The fund would establish mandatory spending for the projects, taking it out of the congressional appropriations process.
Under the bill, based on the receipts from federal land energy activities in fiscal 2016, the trust fund would see half of the $2.2 billion in unobligated money taken in from that fiscal year. And with the Interior Department’s “energy dominance” directive, that level is likely to be even higher in the coming fiscal years.
“Since my confirmation hearing, I’ve been adamant that we must address the nearly $12 billion maintenance backlog in our National Parks.

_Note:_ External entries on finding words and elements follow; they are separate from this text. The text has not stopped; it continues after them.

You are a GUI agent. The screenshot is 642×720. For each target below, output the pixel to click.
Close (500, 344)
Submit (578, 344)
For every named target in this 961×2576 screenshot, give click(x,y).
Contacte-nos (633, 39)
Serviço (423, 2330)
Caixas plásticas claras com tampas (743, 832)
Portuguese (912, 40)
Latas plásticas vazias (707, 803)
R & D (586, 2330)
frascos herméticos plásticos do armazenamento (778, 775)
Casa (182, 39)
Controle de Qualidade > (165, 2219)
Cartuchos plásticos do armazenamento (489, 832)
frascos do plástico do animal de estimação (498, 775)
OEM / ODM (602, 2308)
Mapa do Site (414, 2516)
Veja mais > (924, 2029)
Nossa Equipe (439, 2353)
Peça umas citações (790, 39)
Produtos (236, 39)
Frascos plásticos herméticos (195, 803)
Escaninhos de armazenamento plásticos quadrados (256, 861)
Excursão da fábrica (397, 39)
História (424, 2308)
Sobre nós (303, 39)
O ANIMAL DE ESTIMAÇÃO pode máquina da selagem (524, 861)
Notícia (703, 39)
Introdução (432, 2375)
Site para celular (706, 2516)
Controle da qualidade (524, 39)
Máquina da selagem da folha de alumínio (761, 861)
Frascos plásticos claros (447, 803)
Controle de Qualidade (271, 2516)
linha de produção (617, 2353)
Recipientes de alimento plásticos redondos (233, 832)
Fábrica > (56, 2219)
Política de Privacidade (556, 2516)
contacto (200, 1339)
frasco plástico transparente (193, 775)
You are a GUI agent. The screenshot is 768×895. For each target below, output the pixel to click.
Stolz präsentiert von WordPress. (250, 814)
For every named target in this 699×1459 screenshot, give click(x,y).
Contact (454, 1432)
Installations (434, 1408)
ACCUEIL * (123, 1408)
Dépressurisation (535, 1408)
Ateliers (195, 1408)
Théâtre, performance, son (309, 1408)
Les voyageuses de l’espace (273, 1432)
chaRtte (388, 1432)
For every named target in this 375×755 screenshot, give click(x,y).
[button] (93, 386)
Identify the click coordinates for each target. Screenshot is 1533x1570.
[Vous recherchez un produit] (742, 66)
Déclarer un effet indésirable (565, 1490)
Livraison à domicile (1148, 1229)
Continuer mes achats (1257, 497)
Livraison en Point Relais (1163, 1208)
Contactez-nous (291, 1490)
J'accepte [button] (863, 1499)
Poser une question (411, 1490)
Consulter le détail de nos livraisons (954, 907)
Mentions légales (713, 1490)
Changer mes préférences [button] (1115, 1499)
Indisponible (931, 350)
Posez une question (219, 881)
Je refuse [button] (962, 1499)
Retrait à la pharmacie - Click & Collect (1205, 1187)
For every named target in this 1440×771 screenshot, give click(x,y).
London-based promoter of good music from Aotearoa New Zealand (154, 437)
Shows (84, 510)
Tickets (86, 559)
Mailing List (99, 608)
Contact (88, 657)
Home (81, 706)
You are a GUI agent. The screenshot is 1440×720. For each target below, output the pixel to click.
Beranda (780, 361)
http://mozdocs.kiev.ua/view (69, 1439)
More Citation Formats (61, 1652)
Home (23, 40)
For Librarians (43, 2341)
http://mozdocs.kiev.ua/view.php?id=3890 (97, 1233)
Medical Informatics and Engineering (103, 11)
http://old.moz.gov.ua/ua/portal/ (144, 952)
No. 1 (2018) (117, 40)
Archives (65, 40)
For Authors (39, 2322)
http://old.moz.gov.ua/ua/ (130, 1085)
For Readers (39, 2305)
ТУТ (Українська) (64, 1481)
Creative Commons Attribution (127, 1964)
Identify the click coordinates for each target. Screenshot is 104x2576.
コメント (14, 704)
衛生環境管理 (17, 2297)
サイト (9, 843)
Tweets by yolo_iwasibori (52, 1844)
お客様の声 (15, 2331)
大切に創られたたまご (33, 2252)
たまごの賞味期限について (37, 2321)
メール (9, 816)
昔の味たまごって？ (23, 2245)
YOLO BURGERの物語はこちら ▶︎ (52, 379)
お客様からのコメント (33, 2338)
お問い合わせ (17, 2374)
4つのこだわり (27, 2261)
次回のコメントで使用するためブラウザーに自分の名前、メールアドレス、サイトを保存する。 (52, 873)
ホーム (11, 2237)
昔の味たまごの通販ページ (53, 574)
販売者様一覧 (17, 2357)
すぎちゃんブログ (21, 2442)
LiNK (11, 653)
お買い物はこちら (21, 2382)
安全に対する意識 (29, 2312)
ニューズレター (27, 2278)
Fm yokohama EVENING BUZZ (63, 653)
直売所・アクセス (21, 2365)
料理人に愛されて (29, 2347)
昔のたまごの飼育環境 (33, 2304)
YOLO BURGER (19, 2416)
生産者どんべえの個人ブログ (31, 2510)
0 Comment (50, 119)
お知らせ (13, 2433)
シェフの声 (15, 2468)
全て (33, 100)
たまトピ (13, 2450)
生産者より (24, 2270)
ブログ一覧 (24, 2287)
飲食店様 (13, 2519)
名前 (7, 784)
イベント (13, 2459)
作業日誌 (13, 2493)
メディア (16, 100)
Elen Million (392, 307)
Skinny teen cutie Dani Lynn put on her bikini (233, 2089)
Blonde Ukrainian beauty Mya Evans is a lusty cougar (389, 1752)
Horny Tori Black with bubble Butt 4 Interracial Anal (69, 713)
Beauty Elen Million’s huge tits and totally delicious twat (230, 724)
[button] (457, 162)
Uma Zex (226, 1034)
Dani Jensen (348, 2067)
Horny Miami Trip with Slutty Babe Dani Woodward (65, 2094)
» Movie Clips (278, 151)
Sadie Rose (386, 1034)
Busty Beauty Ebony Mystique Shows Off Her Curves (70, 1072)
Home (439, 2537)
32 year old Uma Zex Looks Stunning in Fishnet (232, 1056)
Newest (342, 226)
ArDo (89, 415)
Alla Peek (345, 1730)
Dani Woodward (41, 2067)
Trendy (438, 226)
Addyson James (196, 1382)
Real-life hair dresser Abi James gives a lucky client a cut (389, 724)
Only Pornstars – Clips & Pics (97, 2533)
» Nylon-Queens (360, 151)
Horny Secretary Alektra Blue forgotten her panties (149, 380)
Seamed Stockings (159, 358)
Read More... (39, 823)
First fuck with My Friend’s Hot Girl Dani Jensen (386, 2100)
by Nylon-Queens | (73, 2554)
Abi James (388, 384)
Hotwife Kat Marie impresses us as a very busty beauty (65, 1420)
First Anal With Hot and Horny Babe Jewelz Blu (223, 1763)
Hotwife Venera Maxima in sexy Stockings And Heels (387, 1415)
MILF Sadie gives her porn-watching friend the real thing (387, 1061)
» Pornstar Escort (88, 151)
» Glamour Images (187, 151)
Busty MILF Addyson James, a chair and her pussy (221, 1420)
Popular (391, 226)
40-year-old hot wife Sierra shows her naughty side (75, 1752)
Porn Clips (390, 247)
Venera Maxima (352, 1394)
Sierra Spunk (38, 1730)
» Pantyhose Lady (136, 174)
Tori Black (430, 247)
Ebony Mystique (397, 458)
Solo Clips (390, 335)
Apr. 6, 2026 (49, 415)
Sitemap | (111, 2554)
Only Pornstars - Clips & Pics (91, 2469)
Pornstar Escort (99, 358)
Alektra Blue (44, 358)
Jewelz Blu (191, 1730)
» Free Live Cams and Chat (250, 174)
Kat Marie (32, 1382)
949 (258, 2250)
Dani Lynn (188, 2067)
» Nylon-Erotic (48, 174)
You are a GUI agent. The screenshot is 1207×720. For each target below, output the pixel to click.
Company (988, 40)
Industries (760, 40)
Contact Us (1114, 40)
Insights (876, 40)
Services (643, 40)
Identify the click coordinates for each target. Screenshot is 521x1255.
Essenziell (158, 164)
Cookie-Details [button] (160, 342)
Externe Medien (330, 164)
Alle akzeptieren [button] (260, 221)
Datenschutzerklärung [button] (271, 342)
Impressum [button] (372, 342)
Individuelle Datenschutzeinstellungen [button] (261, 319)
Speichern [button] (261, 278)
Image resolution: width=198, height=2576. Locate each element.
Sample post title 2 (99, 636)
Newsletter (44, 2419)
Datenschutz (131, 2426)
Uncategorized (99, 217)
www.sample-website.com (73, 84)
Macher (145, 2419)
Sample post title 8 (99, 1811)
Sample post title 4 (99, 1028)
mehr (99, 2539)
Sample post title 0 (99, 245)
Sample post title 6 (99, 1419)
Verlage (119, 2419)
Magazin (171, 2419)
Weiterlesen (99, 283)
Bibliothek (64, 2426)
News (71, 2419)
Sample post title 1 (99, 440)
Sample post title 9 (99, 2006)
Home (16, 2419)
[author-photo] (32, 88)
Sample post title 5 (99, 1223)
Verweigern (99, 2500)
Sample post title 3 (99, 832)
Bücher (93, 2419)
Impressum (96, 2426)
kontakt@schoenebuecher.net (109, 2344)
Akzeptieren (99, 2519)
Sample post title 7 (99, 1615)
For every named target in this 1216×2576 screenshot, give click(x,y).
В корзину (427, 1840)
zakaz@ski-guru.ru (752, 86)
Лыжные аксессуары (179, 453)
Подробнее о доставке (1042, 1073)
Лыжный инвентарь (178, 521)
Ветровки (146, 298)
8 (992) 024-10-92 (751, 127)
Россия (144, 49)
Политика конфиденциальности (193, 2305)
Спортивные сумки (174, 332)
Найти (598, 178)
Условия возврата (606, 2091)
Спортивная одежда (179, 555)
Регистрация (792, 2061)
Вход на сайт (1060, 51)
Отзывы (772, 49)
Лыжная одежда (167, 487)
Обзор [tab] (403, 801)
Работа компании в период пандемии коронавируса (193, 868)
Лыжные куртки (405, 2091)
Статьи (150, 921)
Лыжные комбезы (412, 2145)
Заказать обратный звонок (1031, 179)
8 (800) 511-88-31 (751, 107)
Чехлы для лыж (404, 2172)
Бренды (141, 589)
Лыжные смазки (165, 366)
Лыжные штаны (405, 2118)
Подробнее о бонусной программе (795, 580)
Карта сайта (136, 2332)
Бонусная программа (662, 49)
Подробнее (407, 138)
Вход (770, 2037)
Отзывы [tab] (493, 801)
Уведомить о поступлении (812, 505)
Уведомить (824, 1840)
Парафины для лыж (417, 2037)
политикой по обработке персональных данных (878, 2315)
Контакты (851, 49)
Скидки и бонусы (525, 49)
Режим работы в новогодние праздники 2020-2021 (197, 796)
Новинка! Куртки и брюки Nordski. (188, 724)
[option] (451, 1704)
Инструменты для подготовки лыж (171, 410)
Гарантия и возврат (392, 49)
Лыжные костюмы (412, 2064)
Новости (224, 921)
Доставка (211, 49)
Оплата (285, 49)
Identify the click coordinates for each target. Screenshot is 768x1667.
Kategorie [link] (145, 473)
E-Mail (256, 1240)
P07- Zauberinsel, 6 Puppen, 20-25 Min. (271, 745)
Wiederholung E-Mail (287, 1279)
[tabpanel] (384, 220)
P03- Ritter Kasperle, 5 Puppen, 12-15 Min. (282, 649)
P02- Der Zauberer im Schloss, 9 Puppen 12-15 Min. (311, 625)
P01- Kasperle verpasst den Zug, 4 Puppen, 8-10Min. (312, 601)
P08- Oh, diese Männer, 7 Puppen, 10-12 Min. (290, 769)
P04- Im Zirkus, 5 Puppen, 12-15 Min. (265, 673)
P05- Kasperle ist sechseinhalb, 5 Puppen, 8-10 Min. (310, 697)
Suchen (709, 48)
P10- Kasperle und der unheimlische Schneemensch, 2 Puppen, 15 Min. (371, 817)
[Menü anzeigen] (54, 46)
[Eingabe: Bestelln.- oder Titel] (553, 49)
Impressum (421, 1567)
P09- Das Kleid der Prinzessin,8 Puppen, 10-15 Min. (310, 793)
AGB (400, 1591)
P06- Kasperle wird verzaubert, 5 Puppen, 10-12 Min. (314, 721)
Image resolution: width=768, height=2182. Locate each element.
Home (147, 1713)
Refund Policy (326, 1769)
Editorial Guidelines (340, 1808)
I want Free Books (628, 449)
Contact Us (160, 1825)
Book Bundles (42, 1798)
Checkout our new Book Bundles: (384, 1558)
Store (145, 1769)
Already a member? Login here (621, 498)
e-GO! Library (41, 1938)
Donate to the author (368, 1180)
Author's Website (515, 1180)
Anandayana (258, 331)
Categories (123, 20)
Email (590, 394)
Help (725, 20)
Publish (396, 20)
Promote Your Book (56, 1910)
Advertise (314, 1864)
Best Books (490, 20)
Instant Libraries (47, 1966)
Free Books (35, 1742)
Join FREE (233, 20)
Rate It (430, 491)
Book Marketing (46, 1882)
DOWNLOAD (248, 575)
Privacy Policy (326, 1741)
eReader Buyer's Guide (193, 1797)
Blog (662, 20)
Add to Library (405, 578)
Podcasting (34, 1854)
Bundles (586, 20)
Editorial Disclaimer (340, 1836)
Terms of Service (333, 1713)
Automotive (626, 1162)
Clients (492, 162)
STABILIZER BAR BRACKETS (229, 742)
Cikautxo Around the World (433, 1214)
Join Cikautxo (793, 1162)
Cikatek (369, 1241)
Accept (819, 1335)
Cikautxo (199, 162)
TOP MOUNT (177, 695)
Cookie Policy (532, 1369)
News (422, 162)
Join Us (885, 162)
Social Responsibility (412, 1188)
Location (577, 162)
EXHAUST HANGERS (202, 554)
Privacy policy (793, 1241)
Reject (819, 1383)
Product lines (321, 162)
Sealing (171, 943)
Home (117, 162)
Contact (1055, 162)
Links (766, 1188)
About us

I’m happy to see Senators Portman, Warner, King and Alexander teamed up to craft a very strong and historic bill to rebuild our national parks,” Zinke said in a statement. “This is not a Republican or Democrat issue, this is an American issue, and I think that the bipartisan body of lawmakers who put this bill forward is proof.”
Portman and Alexander had competing legislation to address the deferred maintenance backlog that eventually bubbled to the surface of a Capitol Hill rivalry during a Senate Energy and Natural Resources Committee oversight hearing in April.
Portman’s previous bill would have set an amount of funding from revenue paid to the government by companies extracting minerals and other resources from federal land. The bill was not the Trump administration’s preferred alternative.
Alexander’s bill, based on the proposal included in the Interior Department’s fiscal 2019 budget request, would have directed to a trust fund with mandatory spending half of the money derived from public land oil, gas, coal and renewable energy revenue above a 2018 baseline of $7.8 billion. The fear, though, was that proposal could never see money if the revenue did not go above the baseline.
“National parks bring people together and help bridge political party lines,” National Parks Conservation Association President Theresa Pierno said. “We commend the leadership of these park champions for their bill that makes a strong investment in our parks that they desperately need and deserve.”